On a warm Thursday morning in July of 2017, Dr. Andreas Fath jumped into the Tennessee River near Ijams Nature Center in Knoxville.
He was swimming the entire length of the river to survey the water along the route and determine the health of North America's most bio-diverse river.
More than a year and hundreds of samples later, researchers have released the data he and his team collected along the route.
What they found is in some ways is encouraging--- and in others alarming.
"By and large I would say yes, the Tennessee is a pretty darn clean river," project manager Dr. Martin Knoll said.
However there was a major area of concern.
"The big shocker is definitely the story about the microplastics.

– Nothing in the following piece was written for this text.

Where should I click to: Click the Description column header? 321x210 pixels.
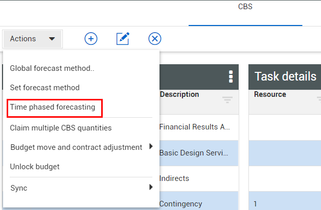point(179,95)
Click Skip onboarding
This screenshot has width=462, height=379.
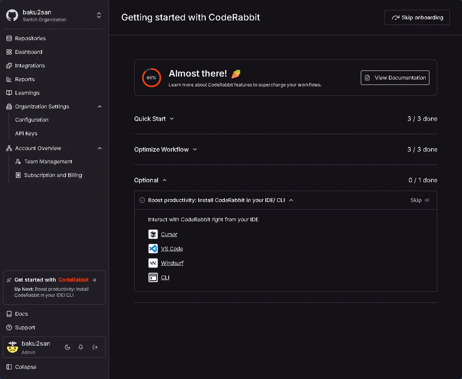[417, 17]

There are a lot of plastic particles floating along in the Tennessee River," he said.
The team found a uniformly high concentration of the tiny plastic particles from Knoxville to Paducah. Knoll said for every cubic meter of water collected, there were 16 to 17 thousand microplastic particles.
That's higher than the Rhine River in Germany, which has ten times the number of people living in it's watershed, he said.

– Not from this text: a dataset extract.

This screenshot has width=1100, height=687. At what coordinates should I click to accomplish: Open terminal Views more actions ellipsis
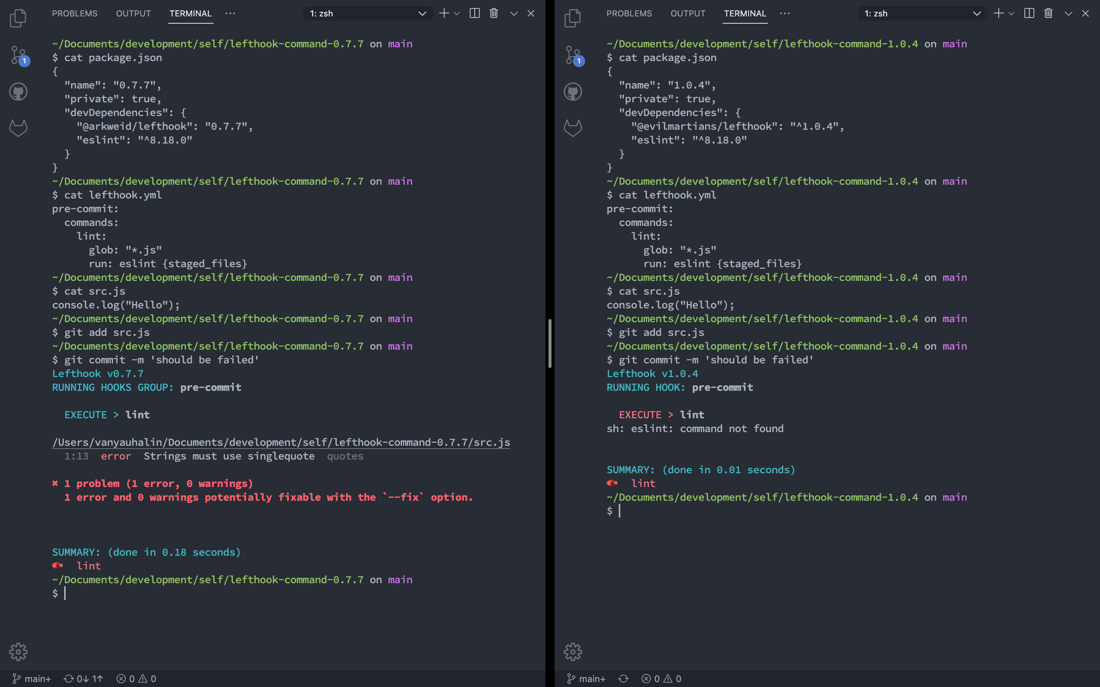pos(230,13)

"To my knowledge, we found the highest concentrations of microplastics ever found in the world" he said of the Tennessee river.

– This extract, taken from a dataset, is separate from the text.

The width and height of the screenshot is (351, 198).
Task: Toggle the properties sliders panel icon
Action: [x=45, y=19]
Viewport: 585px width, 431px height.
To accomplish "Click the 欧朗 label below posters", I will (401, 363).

Scientists are still studying microplastics to determine their impact on humans and animals, but Knoll said some studies indicate they can interfere with the reproductive system.
"They have a negative impact on both the aquatic life and perhaps the people that might be using the river as a drinking water source," he said.
The plastic particles can form in many ways, but Knoll said much of the plastic they found was likely formed as larger pieces of plastic trash break down.
"It’s coming in from all over the watershed which means that we’re all guilty as a population. All those folks that live in the Tennessee river watershed, we’re all contributing plastic to the Tennessee river," he said.